Twenty. He went early to college.
Seymour (musingly)
The usual age. Twenty. (Sighs.) The age of visions and enchantments. "The thoughts of youth are long, long thoughts."
Bellows
What are you saying, doctor?
Seymour
Just thinking. It's a healthy family, isn't it?
Mrs. W.
I should say! Why, Will and Johnny and Alice——
Bellows
Best sort. The thoroughbreds of the town. Temperate, thriving, regular at church. Warner here was once county supervisor. (Clapping him on shoulder.) Never had a better one.
Seymour (to Warner)
And your parents?
Warner
Father was a sound, practical man. Stood flat-footed, I may say.
Seymour
And your mother?
Mrs. W.
Law me, Hiram Warner thinks there was never anybody in the world like his mother. And there never was!
Seymour
That's good to build on. It is clear that your boy is ill, and the burden of his knowledge, whether truth or delusion, is far too great for him to bear. If you could interest him for even a brief time in ordinary life—(smiling) miracles that are too common to be disturbing—throw him with young people——
Bellows
You don't mean you won't sign the commitment papers!
Seymour
Just that. I shall not sign them.
Mrs. W. (gratefully)
Oh, doctor!
Bellows
After what you saw here with your own eyes? He's completely gone off!
Seymour
The boy may be right. Under this tiny consciousness of ours lie vast fields of subconscious intelligence as yet unexplored. Beyond our earth are still greater mysteries, unimaginable, unthinkable.
Bellows (in disgust)
And I counted on your common sense!
Seymour
Common sense is itself too frail and uncertain a thing to be a criterion of sanity. The common sense of yesterday is to-day's folly, and our present common sense will be the madness of to-morrow.
Bellows
Well, I'll be—I'll wait for you down-stairs, doctor. (Exit.)
Seymour
The lad ought not to be in there alone. (Goes to door.) Philo, my boy!
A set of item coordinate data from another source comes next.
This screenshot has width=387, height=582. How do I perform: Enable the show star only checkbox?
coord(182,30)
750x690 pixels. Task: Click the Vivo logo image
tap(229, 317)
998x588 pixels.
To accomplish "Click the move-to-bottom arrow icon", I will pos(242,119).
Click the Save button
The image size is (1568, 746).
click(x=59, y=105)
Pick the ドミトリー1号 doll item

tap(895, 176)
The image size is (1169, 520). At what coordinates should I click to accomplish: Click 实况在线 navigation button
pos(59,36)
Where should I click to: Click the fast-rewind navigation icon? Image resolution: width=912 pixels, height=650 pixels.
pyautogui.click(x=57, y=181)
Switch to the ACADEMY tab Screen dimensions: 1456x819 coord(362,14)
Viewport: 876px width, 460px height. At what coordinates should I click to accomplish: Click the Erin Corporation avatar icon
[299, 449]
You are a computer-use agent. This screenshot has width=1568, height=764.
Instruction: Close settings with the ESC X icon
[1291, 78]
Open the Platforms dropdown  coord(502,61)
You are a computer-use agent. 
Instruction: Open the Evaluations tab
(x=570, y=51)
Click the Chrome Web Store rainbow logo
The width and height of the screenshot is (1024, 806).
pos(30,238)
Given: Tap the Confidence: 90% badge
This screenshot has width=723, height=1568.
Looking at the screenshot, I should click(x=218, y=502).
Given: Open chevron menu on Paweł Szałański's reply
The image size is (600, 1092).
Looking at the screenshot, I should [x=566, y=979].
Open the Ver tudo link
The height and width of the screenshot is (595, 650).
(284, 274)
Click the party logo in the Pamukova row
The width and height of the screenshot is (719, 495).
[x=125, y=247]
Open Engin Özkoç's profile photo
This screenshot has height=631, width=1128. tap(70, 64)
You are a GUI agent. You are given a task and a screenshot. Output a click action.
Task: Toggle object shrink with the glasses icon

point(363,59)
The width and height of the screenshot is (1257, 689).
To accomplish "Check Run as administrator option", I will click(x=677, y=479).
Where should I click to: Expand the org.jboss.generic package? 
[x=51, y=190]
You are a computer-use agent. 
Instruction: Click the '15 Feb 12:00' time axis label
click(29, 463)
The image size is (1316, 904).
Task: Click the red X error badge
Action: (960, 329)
(Philo comes out. He is extremely pale, his black hair pushed from his forehead, and his eyes burning, but his manner is calm.)
Philo
Well, am I a free man?
Seymour
You are free, Philo.
Philo (perfunctorily)
Thank you, doctor.
Seymour
But you must have rest from this work. These subjects are too overwhelming for a sane brain to carry without harm. This attic is gloomy and the atmosphere unhealthy. You must have a complete change.
Philo
I see. That is your answer to my discovery. (Turns suddenly to Warner.) And what do you think of it, father?
Warner
I don't seem to get hold of it, somehow, Philo. (Crosses to machine and stares at it.) What's the good, anyhow? They're too far away. 'Twouldn't help business.